VIDS: “Alle activiteiten in West-Suriname moeten stopgezet worden”

De Vereniging van Inheemse Dorpshoofden in Suriname (VIDS) heeft een kritische brief gestuurd naar president Chan Santokhi, waarin ze zich uitspreken tegen de voornemens van de bauxietindustrie en andere kwesties in West-Suriname. VIDS eist dat alle activiteiten in het gebied onmiddellijk worden stopgezet. De organisatie is in beraad met de betrokken gemeenschappen over de te nemen nationale en internationale stappen tegen de toenemende mensenrechtenschendingen.
In de brief wordt met grote verontrusting gereageerd op de ondertekening van een memorandum of understanding (MoU) met het aluminiumbedrijf Chinalco, waarmee de bauxietindustrie in West-Suriname op gang moet komen. Volgens VIDS zijn de lokale gemeenschappen in het gebied, die traditioneel over dit grondgebied beschikken, niet op de hoogte van deze beslissing en zijn zij niet betrokken geweest bij de besluitvorming, die grote gevolgen zal hebben voor hun leven, rechten en grondgebied.

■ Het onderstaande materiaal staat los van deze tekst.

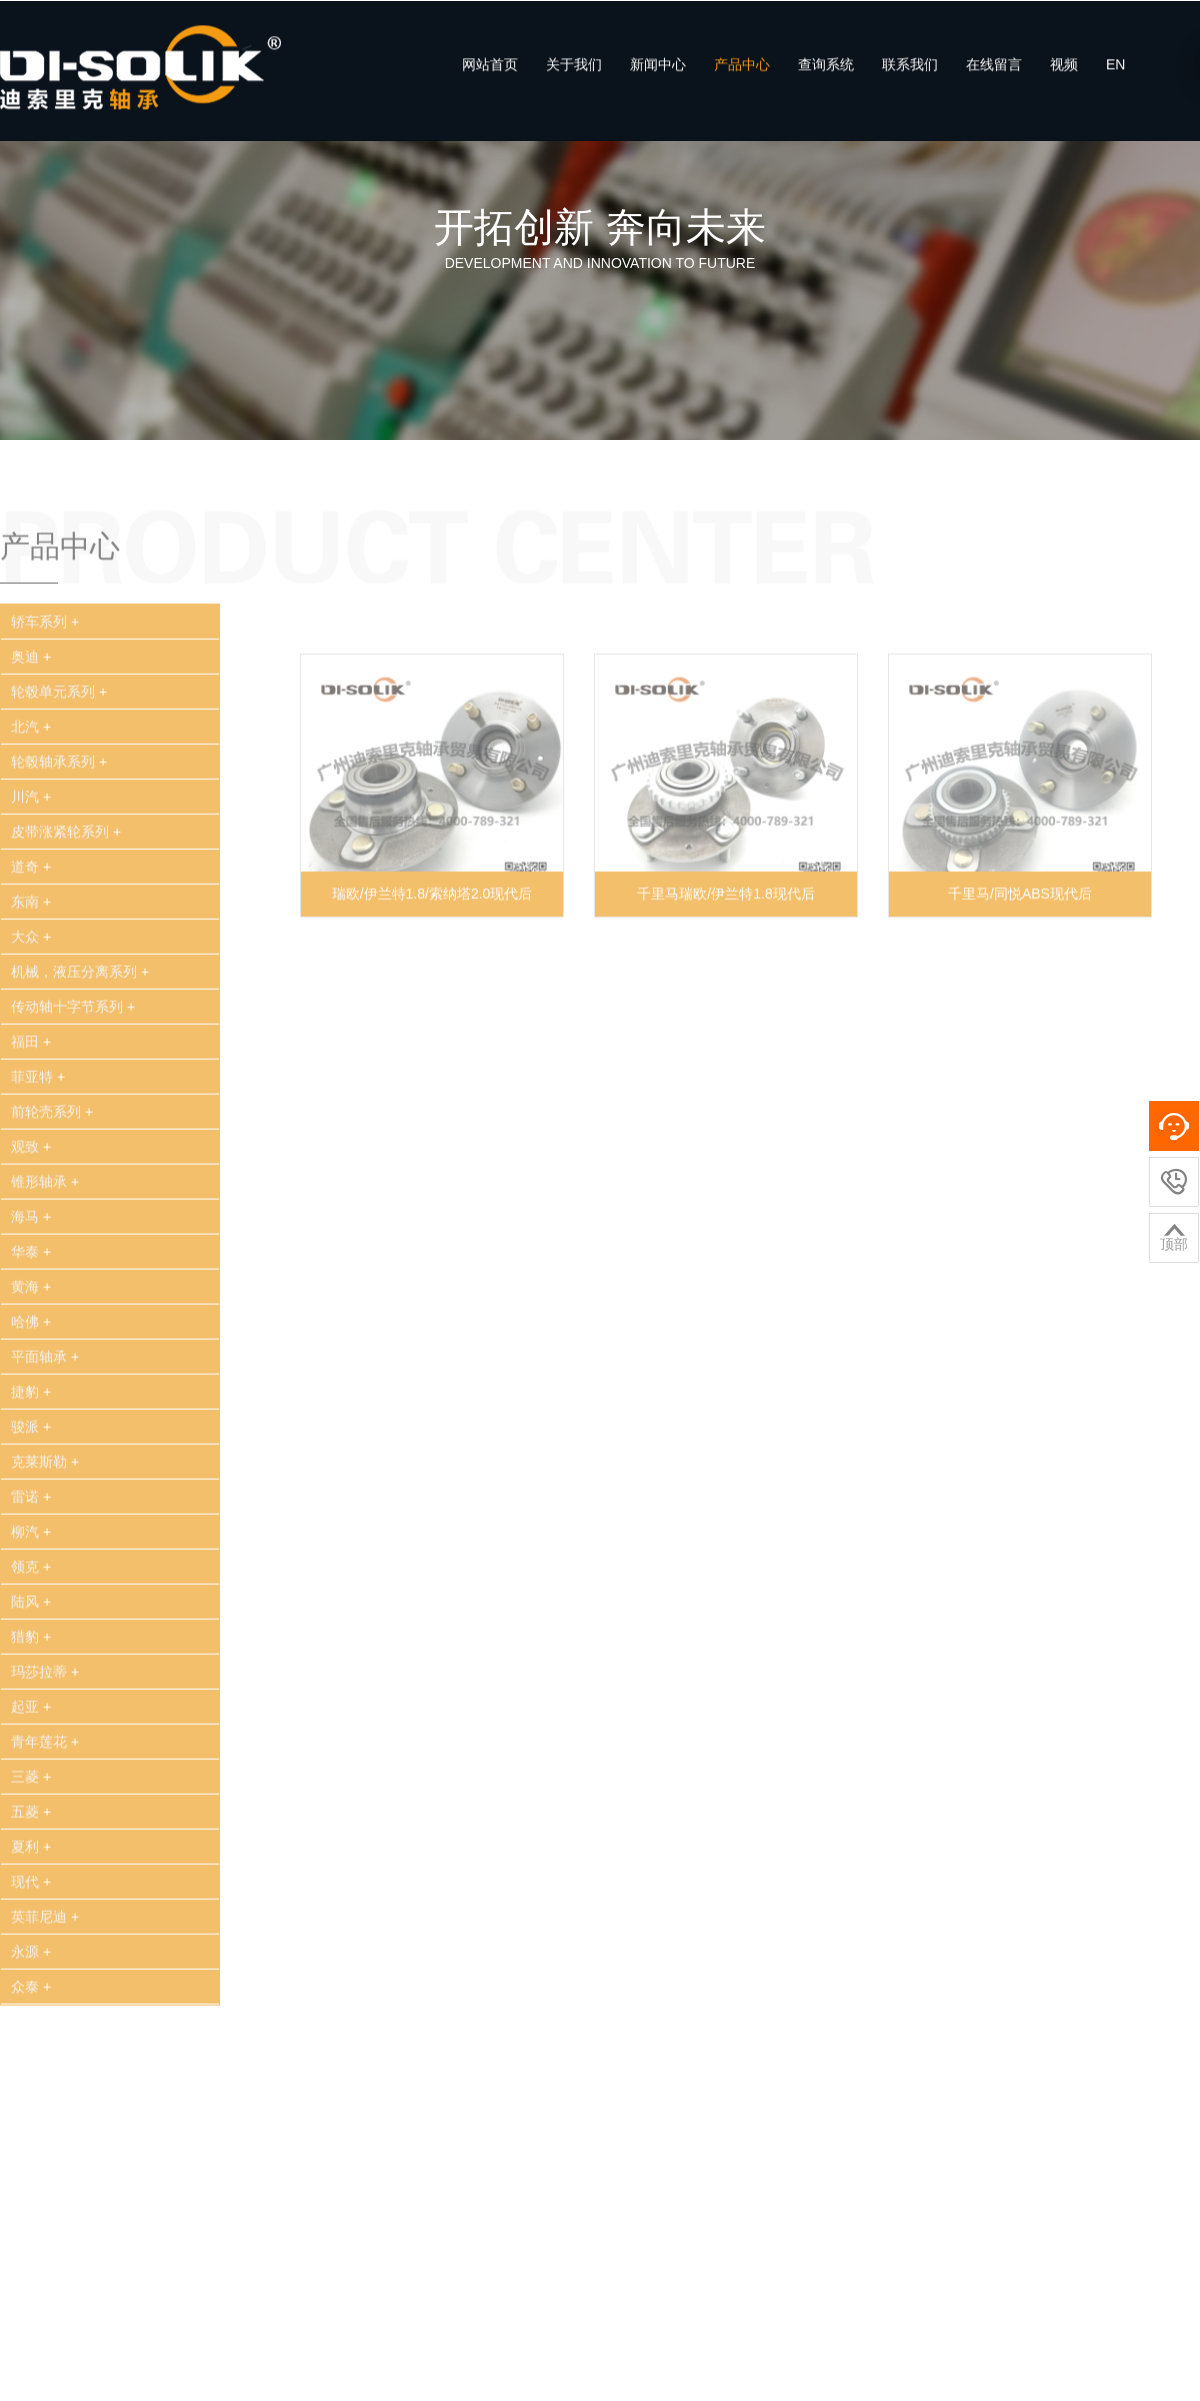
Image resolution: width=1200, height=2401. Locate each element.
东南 (33, 957)
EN (1115, 77)
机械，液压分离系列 (82, 1027)
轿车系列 (47, 677)
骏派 (33, 1482)
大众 (33, 992)
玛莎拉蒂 (47, 1727)
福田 (33, 1097)
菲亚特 (40, 1132)
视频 (1064, 77)
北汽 (33, 782)
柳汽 (33, 1587)
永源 (33, 2007)
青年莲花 (47, 1797)
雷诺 (33, 1552)
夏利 (33, 1902)
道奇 (33, 922)
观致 (33, 1202)
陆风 (33, 1657)
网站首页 (490, 77)
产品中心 (742, 77)
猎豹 (33, 1692)
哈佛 (33, 1377)
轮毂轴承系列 (61, 817)
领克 (33, 1622)
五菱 (33, 1867)
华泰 (33, 1307)
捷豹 (33, 1447)
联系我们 (910, 77)
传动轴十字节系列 (75, 1062)
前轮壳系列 (54, 1167)
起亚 (33, 1762)
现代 (33, 1937)
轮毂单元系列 (61, 747)
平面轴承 (47, 1412)
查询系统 (826, 77)
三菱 (33, 1832)
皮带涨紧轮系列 (68, 887)
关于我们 (574, 77)
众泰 (33, 2042)
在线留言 (994, 77)
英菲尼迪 (47, 1972)
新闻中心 (658, 77)
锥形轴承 (47, 1237)
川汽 (33, 852)
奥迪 (33, 712)
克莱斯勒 (47, 1517)
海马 (33, 1272)
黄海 (33, 1342)
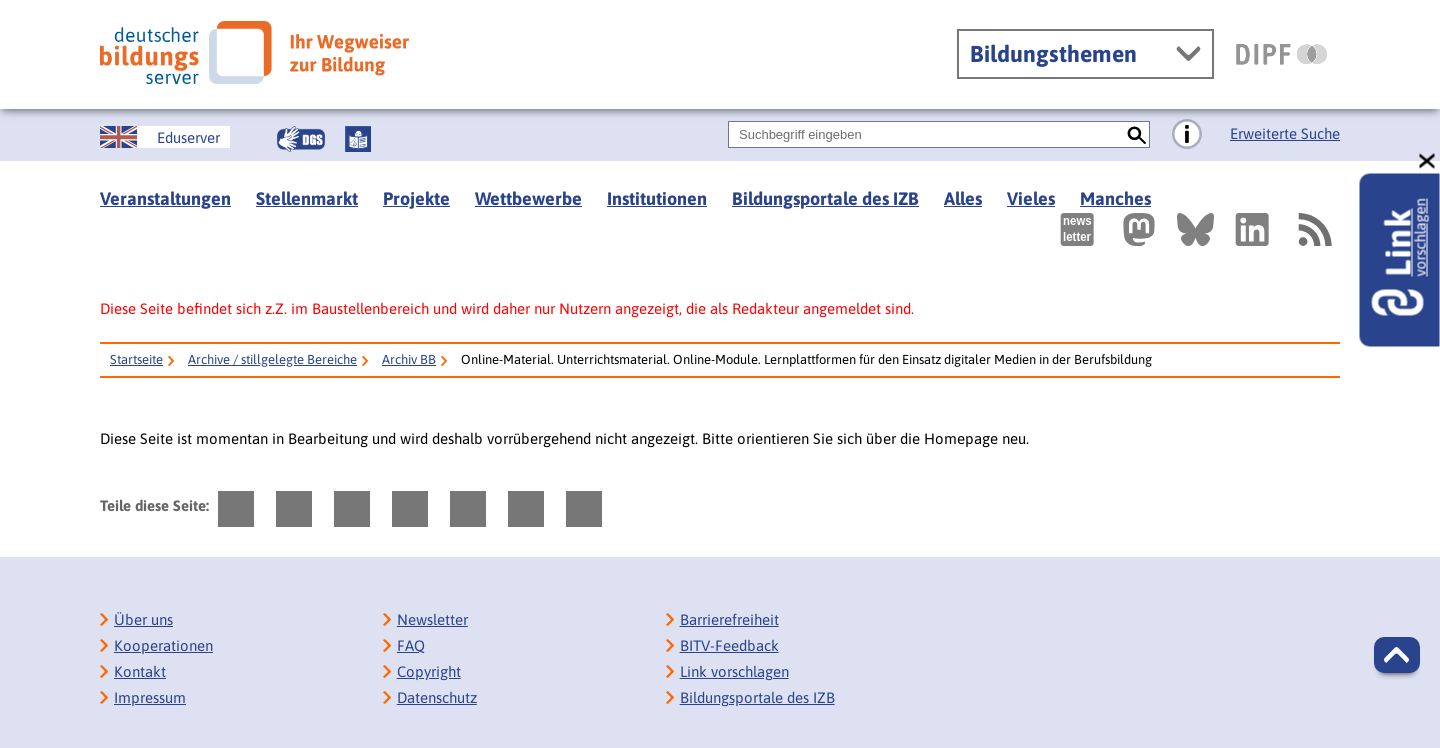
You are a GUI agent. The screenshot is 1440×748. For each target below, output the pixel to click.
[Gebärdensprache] (301, 139)
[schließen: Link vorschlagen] (1428, 161)
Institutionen (657, 198)
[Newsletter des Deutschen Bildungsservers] (1077, 229)
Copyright (429, 671)
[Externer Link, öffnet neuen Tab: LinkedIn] (1252, 229)
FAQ (411, 645)
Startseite (136, 359)
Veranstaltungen (165, 198)
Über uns (143, 619)
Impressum (150, 697)
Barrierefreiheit (729, 619)
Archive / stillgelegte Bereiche (272, 359)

Ook VIDS, het nationale vertegenwoordigersorgaan van het traditioneel gezag van de inheemse volken, was niet bij dit proces betrokken. Er wordt gewezen op eerdere beslissingen en activiteiten in West-Suriname, waar ook geen inspraak is geweest van het traditioneel gezag en de betrokken gemeenschappen. Dit betreft onder andere de voorgenomen uitgifte van een mijnbouwconcessie aan Newmont, de uitgifte van gronden binnen traditioneel grondgebied aan individuele personen, de kwestie van het bedrijf Goldline, grootschalige landbouwplannen door mennonieten, landbouwarealen vanuit de overheid, en grint- en zandafgravingen in de Corantijnrivier.
VIDS uit verder zorgen over het proces van grondconversie, aangezien de traditionele woon- en leefgebieden van de Inheemse volken nog niet wettelijk erkend zijn. Het is voor hen niet transparant hoe wordt voorkomen dat hun gronden in privébezit worden omgezet. Tevens herhaalt VIDS haar afkeuring van de verhandeling van ITMO’s en carbonkredieten die zijn verkregen uit hun leefgebieden, zonder hun effectieve deelname en inspraak in het beleid.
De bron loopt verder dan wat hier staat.